MobileRead Forums - View Single Post

ElMiko · 06-14-2012, 12:16 PM

Quote:

Originally Posted by DiapDealer

\b doesn't really "match" any characters—or more technically, its match is zero-length. It matches word boundaries. Which can be:

* Before the first character in the string, if the first character is a word character.
* After the last character in the string, if the last character is a word character.
* Between two characters in the string, where one is a word character and the other is not a word character.

A word character—without the (*UCP) flag—is [a-zA-Z0-9_] or \w

"There's"—for better or worse—is not one word in the eyes of regex. Because an apostrophe is not a word character. "There" would be one word and "s" would be another.

What are you wishing ’\b would find?

Again, thanks for the tutorial. Why is it that when an MR poster explains something it makes complete sense, but when i try to read an official Reg Ex tutorial i actually feel my brain cells dying and my life expectancy withering?

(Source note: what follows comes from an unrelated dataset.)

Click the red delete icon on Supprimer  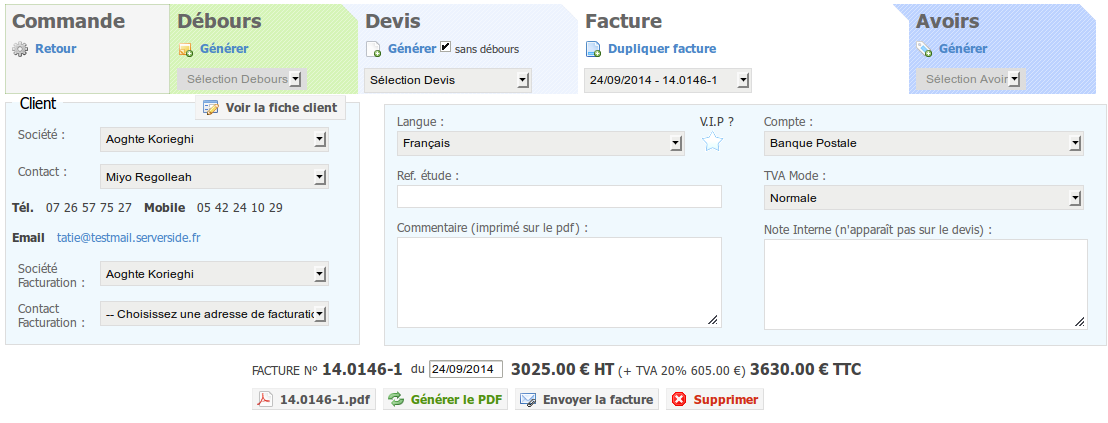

The scenario I'm trying to catch is instances in which OCR software interpreted a ” as a ’ . my guess is that the appropriate regex would be something like ’\b(?!\p{Ll}). I could also probably add a negative lookbehind to exclude common instances of the ’ functioning as a (plural) possessive or to denote an omitted character (maybe something like (?<!s|in)). Mostly my question was academic: just a a way for me to get a better understanding of how and why reg-ex behaves the way it does.